Material for the task

>>>>>

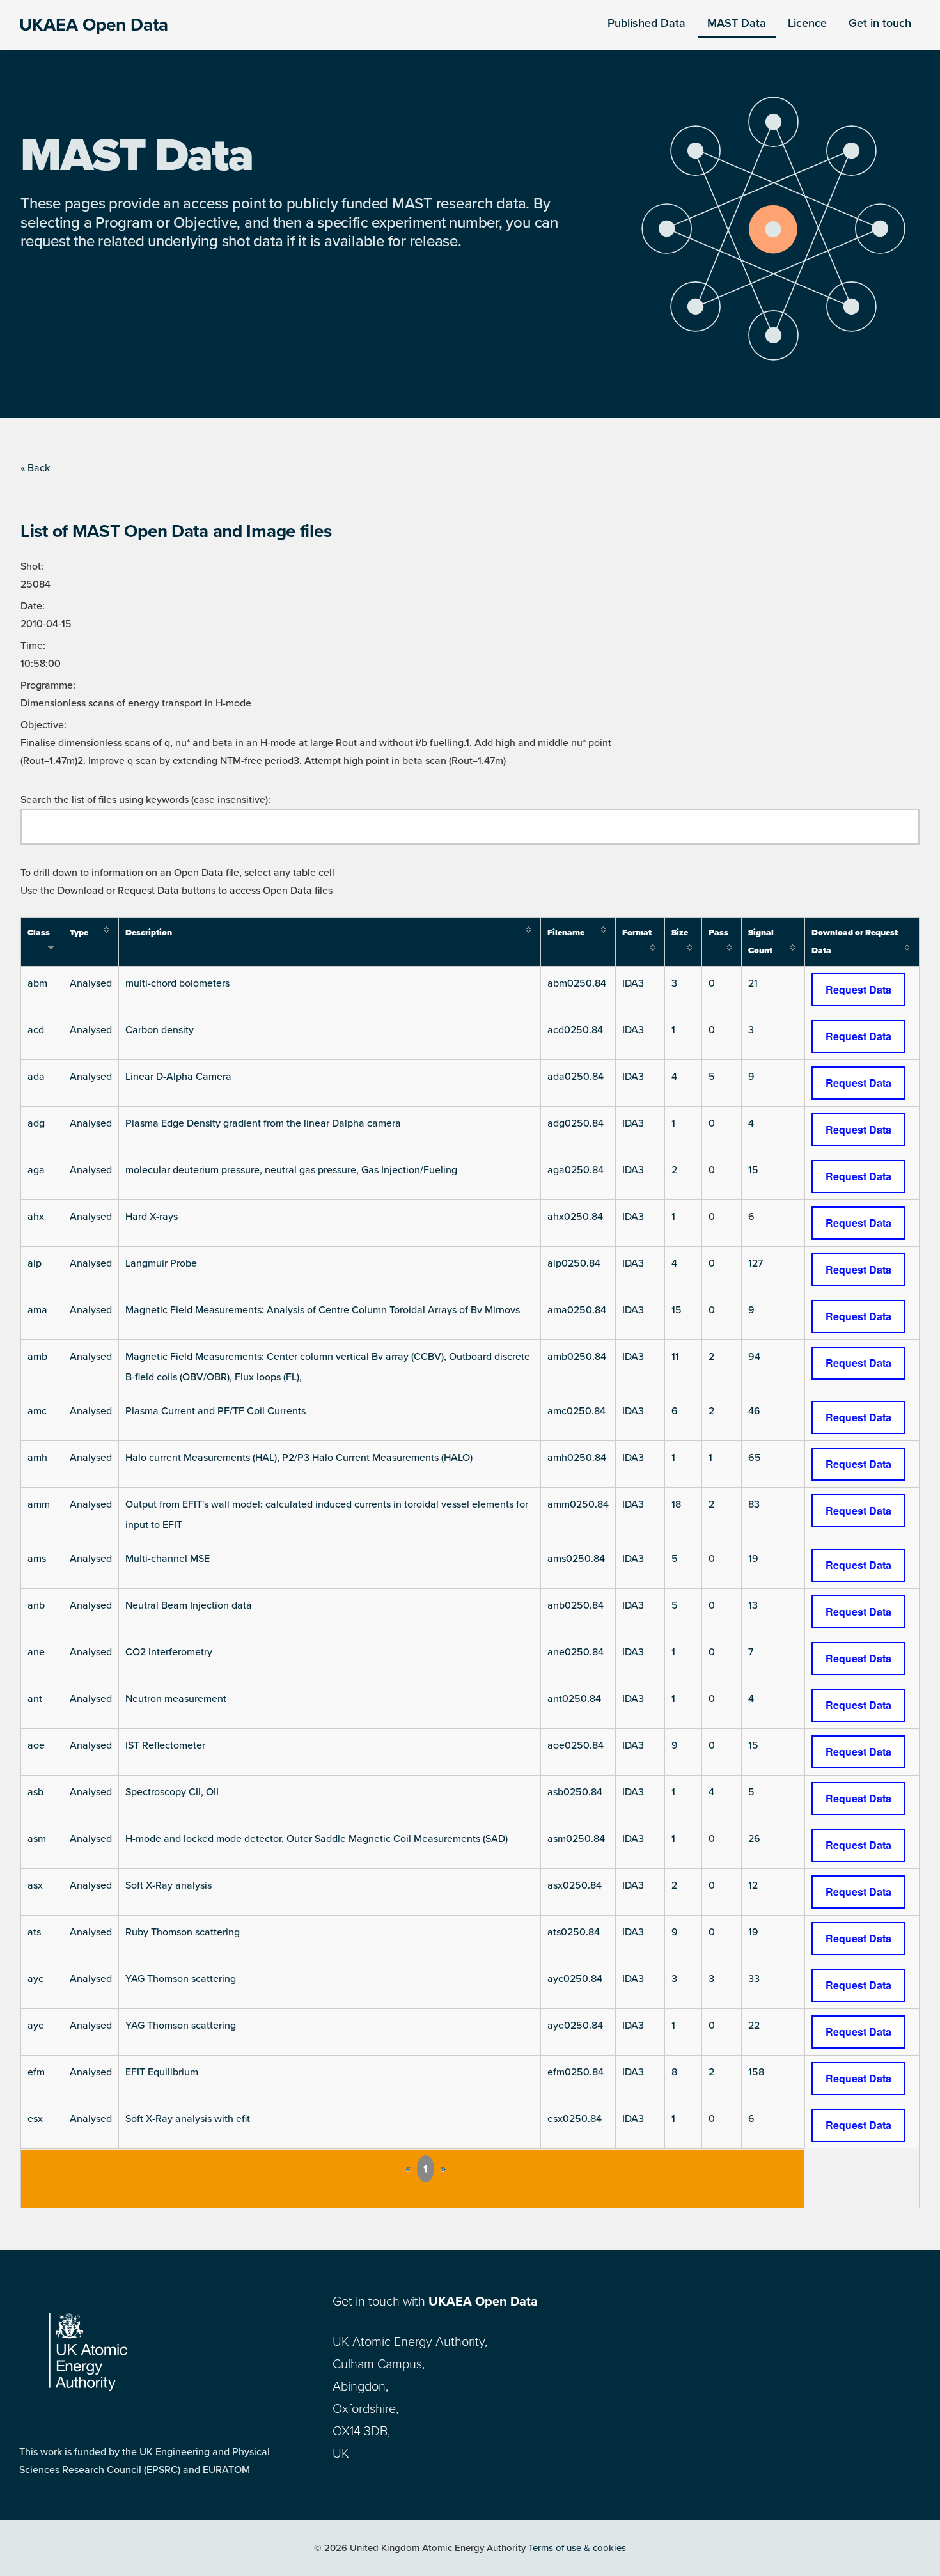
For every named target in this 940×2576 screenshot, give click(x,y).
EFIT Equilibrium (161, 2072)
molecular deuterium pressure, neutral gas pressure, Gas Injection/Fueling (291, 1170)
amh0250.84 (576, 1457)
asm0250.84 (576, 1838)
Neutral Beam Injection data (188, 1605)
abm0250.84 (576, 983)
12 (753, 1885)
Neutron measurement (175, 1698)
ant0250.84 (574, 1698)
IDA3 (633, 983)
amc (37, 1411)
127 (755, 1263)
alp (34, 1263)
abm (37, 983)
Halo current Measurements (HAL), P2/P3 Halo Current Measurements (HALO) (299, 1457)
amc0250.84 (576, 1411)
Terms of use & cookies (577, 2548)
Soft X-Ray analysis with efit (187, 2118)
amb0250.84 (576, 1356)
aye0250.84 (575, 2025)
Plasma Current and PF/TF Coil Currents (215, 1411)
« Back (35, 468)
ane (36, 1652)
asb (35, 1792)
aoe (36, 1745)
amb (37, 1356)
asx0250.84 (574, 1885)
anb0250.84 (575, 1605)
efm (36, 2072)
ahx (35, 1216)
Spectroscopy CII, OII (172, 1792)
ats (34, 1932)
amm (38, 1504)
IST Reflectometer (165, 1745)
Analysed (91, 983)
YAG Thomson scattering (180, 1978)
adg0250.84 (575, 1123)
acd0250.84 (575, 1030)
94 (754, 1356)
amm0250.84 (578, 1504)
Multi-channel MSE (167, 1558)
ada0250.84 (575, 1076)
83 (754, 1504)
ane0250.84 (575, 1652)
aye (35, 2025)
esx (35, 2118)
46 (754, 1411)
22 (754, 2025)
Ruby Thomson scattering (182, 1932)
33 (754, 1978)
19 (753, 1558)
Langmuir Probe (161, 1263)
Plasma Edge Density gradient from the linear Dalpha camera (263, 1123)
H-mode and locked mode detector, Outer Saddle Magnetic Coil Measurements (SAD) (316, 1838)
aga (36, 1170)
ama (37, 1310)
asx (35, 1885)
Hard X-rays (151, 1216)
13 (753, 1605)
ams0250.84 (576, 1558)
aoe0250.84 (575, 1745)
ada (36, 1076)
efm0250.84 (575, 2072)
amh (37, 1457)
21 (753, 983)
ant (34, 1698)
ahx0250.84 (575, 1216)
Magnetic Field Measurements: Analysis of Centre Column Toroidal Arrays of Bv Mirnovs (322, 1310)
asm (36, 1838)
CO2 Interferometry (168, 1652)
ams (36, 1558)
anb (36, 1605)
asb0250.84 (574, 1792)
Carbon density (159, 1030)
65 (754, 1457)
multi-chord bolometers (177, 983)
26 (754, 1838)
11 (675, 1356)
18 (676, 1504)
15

<<<<<
>>>>>

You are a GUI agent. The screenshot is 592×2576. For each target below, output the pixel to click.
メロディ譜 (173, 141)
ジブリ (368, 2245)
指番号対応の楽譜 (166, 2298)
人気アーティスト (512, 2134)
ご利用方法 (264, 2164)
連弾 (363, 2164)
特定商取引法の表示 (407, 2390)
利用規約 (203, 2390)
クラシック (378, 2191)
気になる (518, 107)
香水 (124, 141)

<<<<<
>>>>>

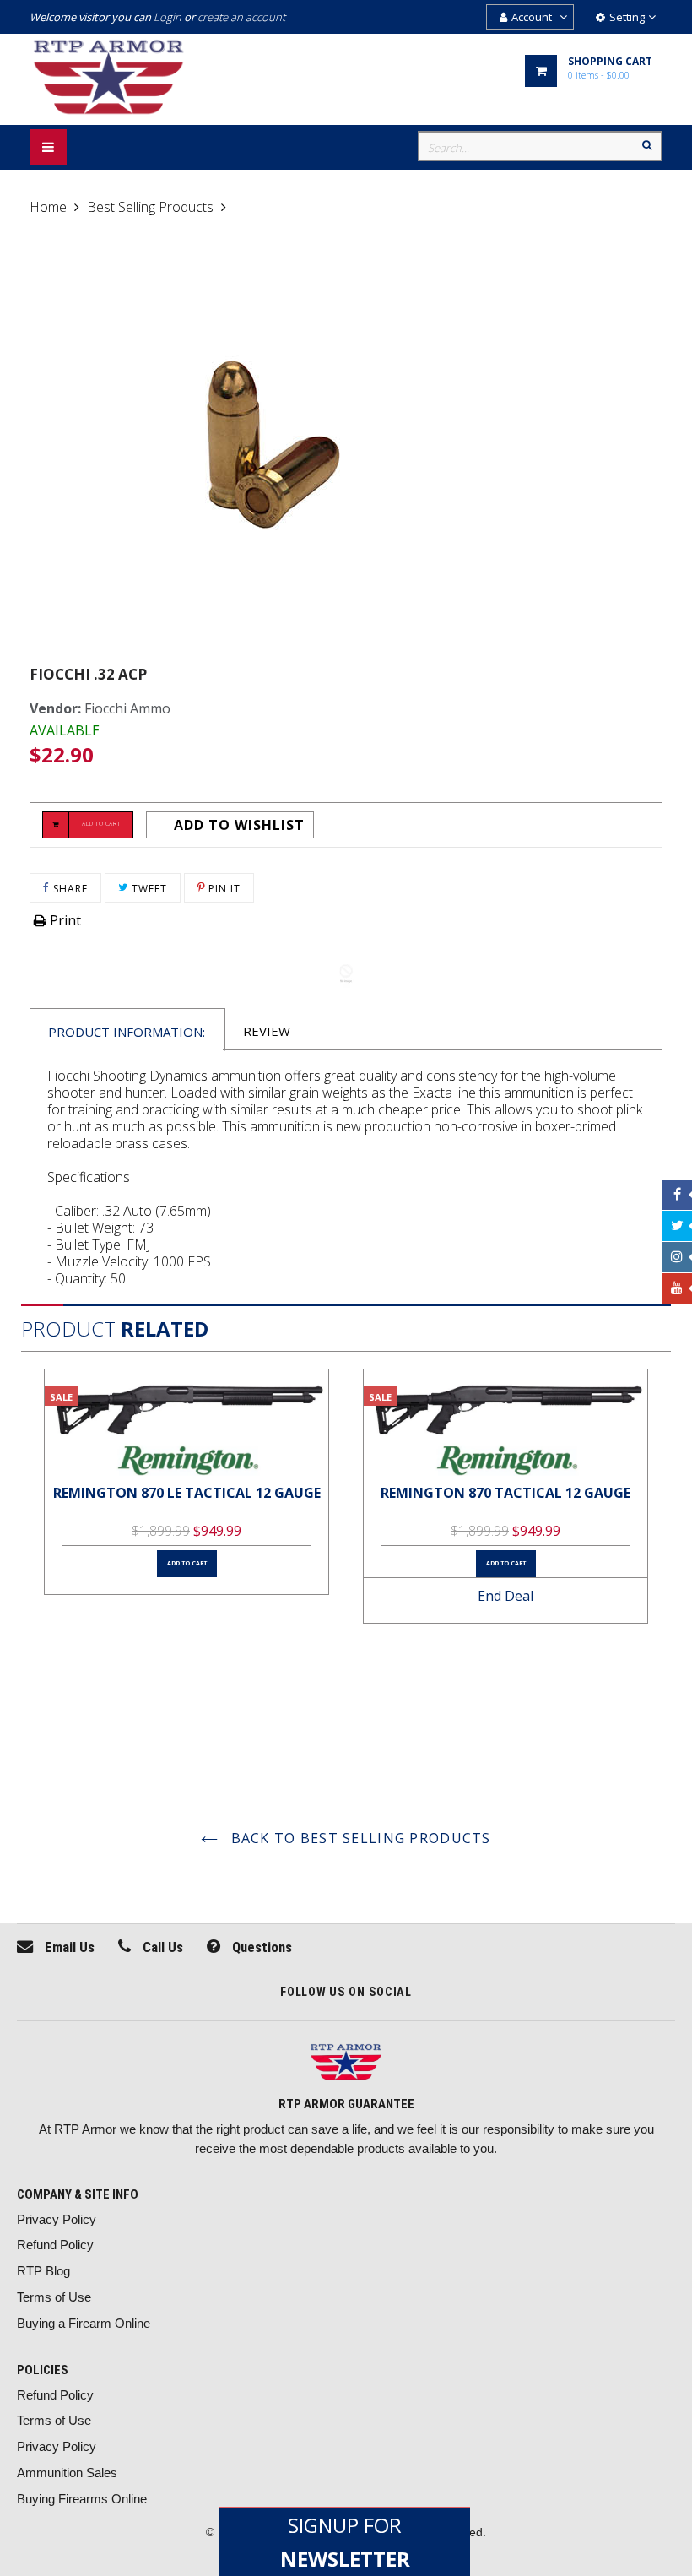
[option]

<<<<<

Exercise instructions
Lines in the material above that include the string "click" should be listed.

Result for this task
For every named target in this 940×2576 screenshot, give click(x,y).
You are a GUI agent. The screenshot is 592×2576. For each target below, output the pixel to click.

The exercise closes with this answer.